- **Stated task**
Count the lines in the entries that contain the word "plus" with matching case, and give only that number.

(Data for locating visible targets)
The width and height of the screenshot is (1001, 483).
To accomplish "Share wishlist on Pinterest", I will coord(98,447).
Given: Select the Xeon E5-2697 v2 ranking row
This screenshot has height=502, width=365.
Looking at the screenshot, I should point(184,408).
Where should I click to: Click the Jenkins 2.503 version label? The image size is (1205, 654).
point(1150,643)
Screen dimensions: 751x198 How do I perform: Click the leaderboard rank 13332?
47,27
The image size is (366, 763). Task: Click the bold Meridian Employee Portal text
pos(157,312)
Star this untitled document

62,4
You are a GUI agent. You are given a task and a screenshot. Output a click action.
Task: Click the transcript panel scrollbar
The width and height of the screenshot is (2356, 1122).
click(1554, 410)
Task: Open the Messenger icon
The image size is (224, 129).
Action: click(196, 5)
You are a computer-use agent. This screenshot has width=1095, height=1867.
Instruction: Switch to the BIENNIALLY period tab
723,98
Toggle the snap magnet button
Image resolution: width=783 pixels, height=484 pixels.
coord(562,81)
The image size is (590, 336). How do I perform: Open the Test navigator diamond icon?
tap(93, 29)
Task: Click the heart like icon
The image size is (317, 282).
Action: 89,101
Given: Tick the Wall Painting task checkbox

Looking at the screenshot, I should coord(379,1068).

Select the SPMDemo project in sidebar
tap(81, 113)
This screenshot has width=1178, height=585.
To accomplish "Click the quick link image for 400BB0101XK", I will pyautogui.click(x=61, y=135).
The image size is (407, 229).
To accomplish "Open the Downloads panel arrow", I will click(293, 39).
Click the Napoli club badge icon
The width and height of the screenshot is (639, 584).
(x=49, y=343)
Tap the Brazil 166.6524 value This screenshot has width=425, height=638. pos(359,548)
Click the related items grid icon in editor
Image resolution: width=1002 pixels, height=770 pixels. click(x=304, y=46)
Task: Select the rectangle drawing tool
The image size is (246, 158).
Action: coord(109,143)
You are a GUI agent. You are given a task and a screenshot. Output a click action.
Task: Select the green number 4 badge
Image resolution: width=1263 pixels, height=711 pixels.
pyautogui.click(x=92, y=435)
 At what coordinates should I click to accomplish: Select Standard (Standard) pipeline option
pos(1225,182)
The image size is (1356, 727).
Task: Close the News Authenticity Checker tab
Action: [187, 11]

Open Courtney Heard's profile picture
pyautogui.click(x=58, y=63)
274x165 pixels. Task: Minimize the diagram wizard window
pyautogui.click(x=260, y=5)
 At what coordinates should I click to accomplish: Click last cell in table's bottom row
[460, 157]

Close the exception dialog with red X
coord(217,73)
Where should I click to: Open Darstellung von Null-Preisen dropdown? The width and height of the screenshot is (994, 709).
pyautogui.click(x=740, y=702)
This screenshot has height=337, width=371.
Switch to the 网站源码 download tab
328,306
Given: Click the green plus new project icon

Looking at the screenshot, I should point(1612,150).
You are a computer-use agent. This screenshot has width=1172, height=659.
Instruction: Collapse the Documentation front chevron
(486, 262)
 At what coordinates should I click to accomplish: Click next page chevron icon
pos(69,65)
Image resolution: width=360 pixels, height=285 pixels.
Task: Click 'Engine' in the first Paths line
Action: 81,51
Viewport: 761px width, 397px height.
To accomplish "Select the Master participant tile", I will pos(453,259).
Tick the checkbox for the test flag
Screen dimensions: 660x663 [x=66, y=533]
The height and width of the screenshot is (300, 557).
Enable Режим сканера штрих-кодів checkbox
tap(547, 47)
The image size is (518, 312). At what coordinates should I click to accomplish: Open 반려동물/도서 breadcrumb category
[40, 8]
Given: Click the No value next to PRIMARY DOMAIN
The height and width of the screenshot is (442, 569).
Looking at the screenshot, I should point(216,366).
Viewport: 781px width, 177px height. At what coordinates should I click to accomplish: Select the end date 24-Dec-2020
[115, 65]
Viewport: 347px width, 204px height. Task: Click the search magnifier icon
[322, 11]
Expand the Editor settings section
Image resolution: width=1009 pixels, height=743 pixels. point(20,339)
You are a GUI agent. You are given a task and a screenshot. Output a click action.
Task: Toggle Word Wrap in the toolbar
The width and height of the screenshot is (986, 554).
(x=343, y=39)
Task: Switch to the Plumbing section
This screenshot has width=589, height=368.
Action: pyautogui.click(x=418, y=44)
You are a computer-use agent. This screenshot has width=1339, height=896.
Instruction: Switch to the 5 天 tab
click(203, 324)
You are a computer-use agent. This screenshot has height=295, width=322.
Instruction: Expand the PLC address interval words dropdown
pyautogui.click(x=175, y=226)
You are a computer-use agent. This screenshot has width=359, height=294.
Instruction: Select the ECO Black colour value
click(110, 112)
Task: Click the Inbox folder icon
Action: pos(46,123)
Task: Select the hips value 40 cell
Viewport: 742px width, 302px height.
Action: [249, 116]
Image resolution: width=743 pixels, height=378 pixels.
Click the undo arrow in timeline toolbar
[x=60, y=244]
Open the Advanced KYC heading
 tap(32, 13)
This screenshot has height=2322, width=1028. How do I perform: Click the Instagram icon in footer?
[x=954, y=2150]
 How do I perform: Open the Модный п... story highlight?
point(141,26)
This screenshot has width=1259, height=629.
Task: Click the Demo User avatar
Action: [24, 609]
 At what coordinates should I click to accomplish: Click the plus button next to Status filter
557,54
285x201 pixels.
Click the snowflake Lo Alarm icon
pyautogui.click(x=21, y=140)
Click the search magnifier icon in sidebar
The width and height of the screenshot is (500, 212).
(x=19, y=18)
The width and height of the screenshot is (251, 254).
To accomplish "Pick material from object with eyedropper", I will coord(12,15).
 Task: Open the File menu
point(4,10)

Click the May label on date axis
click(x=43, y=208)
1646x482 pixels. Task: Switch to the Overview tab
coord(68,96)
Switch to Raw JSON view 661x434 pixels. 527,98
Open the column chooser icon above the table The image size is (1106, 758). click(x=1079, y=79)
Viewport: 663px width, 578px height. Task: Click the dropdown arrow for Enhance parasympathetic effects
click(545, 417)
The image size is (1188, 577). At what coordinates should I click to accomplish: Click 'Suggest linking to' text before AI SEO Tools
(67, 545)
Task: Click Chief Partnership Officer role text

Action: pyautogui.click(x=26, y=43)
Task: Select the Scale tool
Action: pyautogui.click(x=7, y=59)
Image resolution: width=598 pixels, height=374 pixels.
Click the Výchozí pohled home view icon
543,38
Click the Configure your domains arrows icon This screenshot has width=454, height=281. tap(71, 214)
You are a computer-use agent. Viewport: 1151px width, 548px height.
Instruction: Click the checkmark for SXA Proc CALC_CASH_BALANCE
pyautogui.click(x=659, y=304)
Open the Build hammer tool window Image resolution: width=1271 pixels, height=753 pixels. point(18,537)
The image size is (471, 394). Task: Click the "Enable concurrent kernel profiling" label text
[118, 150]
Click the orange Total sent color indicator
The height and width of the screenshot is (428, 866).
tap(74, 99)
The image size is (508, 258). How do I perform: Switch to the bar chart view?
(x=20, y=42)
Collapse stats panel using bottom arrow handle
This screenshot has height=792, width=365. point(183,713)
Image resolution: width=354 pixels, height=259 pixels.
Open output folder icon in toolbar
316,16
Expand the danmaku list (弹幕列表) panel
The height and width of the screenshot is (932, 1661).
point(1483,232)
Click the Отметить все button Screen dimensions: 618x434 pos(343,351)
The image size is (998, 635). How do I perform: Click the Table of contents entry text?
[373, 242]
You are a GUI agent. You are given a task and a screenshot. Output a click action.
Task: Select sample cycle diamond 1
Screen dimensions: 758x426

- **Result for this exercise**
2